(Collected data)
BEGIN

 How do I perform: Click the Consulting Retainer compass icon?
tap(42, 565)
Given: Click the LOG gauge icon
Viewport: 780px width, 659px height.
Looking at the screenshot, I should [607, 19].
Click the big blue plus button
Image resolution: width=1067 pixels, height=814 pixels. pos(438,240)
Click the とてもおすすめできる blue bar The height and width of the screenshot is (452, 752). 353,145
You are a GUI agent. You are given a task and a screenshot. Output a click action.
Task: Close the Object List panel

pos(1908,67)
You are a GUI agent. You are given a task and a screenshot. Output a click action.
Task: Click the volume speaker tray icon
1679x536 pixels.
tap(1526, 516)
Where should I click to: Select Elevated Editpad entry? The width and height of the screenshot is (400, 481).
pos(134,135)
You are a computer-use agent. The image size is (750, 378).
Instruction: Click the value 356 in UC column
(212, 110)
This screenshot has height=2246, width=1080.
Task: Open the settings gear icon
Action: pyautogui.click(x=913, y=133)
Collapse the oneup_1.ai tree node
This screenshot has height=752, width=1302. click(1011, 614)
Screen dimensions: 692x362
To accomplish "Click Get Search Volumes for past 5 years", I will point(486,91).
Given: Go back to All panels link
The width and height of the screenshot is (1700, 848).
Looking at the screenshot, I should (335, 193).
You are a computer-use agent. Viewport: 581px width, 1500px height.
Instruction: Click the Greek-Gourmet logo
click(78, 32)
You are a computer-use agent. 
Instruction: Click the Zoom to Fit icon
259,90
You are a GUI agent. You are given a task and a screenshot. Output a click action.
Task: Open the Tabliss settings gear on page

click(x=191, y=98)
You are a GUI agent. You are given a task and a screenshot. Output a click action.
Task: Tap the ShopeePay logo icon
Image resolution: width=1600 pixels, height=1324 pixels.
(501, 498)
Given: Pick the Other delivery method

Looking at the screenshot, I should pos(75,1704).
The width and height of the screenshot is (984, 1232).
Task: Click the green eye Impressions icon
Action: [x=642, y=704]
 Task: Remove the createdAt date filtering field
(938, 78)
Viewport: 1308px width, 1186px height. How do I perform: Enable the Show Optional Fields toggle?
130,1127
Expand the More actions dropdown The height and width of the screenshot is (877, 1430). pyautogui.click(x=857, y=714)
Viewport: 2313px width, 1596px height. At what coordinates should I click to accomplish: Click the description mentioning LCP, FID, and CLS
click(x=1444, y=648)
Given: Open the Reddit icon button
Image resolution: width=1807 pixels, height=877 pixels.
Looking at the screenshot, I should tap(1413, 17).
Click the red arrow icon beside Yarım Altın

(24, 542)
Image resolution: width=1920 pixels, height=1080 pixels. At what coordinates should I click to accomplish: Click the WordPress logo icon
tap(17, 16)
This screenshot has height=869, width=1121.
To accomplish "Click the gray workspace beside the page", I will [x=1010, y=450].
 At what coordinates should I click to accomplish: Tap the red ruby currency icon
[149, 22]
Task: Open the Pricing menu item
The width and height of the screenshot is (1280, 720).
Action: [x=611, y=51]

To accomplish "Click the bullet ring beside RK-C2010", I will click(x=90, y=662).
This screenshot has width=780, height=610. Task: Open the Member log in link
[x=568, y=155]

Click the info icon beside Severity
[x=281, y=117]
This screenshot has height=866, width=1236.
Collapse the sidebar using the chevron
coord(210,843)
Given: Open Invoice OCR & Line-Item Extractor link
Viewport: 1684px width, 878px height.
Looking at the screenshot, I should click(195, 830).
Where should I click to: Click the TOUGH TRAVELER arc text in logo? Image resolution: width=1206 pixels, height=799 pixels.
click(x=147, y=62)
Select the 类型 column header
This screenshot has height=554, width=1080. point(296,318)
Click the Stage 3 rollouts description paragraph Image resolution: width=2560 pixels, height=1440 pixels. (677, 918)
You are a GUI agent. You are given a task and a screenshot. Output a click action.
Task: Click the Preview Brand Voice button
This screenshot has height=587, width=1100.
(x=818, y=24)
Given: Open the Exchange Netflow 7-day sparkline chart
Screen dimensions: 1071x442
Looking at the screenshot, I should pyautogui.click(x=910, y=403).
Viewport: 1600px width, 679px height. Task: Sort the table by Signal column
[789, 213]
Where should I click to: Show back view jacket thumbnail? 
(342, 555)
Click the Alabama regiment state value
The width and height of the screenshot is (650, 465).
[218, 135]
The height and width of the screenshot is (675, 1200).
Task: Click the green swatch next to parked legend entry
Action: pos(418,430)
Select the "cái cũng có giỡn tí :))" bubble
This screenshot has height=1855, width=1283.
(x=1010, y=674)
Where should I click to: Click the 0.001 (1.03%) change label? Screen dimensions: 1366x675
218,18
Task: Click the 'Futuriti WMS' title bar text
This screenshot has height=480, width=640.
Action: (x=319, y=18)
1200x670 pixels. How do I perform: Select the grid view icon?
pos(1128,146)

END

▸ To do
A word-for-word copy of the data above is the goal, so set it all down again.

▸ Exercise answer
 How do I perform: Click the Consulting Retainer compass icon?
tap(42, 565)
Given: Click the LOG gauge icon
Viewport: 780px width, 659px height.
Looking at the screenshot, I should [607, 19].
Click the big blue plus button
Image resolution: width=1067 pixels, height=814 pixels. pos(438,240)
Click the とてもおすすめできる blue bar The height and width of the screenshot is (452, 752). 353,145
You are a GUI agent. You are given a task and a screenshot. Output a click action.
Task: Close the Object List panel

pos(1908,67)
You are a GUI agent. You are given a task and a screenshot. Output a click action.
Task: Click the volume speaker tray icon
1679x536 pixels.
tap(1526, 516)
Where should I click to: Select Elevated Editpad entry? The width and height of the screenshot is (400, 481).
pos(134,135)
You are a computer-use agent. The image size is (750, 378).
Instruction: Click the value 356 in UC column
(212, 110)
This screenshot has height=2246, width=1080.
Task: Open the settings gear icon
Action: pyautogui.click(x=913, y=133)
Collapse the oneup_1.ai tree node
This screenshot has height=752, width=1302. click(1011, 614)
Screen dimensions: 692x362
To accomplish "Click Get Search Volumes for past 5 years", I will point(486,91).
Given: Go back to All panels link
The width and height of the screenshot is (1700, 848).
Looking at the screenshot, I should (335, 193).
You are a computer-use agent. Viewport: 581px width, 1500px height.
Instruction: Click the Greek-Gourmet logo
click(78, 32)
You are a computer-use agent. 
Instruction: Click the Zoom to Fit icon
259,90
You are a GUI agent. You are given a task and a screenshot. Output a click action.
Task: Open the Tabliss settings gear on page

click(x=191, y=98)
You are a GUI agent. You are given a task and a screenshot. Output a click action.
Task: Tap the ShopeePay logo icon
Image resolution: width=1600 pixels, height=1324 pixels.
(501, 498)
Given: Pick the Other delivery method

Looking at the screenshot, I should pos(75,1704).
The width and height of the screenshot is (984, 1232).
Task: Click the green eye Impressions icon
Action: [x=642, y=704]
 Task: Remove the createdAt date filtering field
(938, 78)
Viewport: 1308px width, 1186px height. How do I perform: Enable the Show Optional Fields toggle?
130,1127
Expand the More actions dropdown The height and width of the screenshot is (877, 1430). pyautogui.click(x=857, y=714)
Viewport: 2313px width, 1596px height. At what coordinates should I click to accomplish: Click the description mentioning LCP, FID, and CLS
click(x=1444, y=648)
Given: Open the Reddit icon button
Image resolution: width=1807 pixels, height=877 pixels.
Looking at the screenshot, I should tap(1413, 17).
Click the red arrow icon beside Yarım Altın

(24, 542)
Image resolution: width=1920 pixels, height=1080 pixels. At what coordinates should I click to accomplish: Click the WordPress logo icon
tap(17, 16)
This screenshot has height=869, width=1121.
To accomplish "Click the gray workspace beside the page", I will [x=1010, y=450].
 At what coordinates should I click to accomplish: Tap the red ruby currency icon
[149, 22]
Task: Open the Pricing menu item
The width and height of the screenshot is (1280, 720).
Action: [x=611, y=51]

To accomplish "Click the bullet ring beside RK-C2010", I will click(x=90, y=662).
This screenshot has width=780, height=610. Task: Open the Member log in link
[x=568, y=155]

Click the info icon beside Severity
[x=281, y=117]
This screenshot has height=866, width=1236.
Collapse the sidebar using the chevron
coord(210,843)
Given: Open Invoice OCR & Line-Item Extractor link
Viewport: 1684px width, 878px height.
Looking at the screenshot, I should click(195, 830).
Where should I click to: Click the TOUGH TRAVELER arc text in logo? Image resolution: width=1206 pixels, height=799 pixels.
click(x=147, y=62)
Select the 类型 column header
This screenshot has height=554, width=1080. point(296,318)
Click the Stage 3 rollouts description paragraph Image resolution: width=2560 pixels, height=1440 pixels. (677, 918)
You are a GUI agent. You are given a task and a screenshot. Output a click action.
Task: Click the Preview Brand Voice button
This screenshot has height=587, width=1100.
(x=818, y=24)
Given: Open the Exchange Netflow 7-day sparkline chart
Screen dimensions: 1071x442
Looking at the screenshot, I should pyautogui.click(x=910, y=403).
Viewport: 1600px width, 679px height. Task: Sort the table by Signal column
[789, 213]
Where should I click to: Show back view jacket thumbnail? 
(342, 555)
Click the Alabama regiment state value
The width and height of the screenshot is (650, 465).
[218, 135]
The height and width of the screenshot is (675, 1200).
Task: Click the green swatch next to parked legend entry
Action: pos(418,430)
Select the "cái cũng có giỡn tí :))" bubble
This screenshot has height=1855, width=1283.
(x=1010, y=674)
Where should I click to: Click the 0.001 (1.03%) change label? Screen dimensions: 1366x675
218,18
Task: Click the 'Futuriti WMS' title bar text
This screenshot has height=480, width=640.
Action: (x=319, y=18)
1200x670 pixels. How do I perform: Select the grid view icon?
pos(1128,146)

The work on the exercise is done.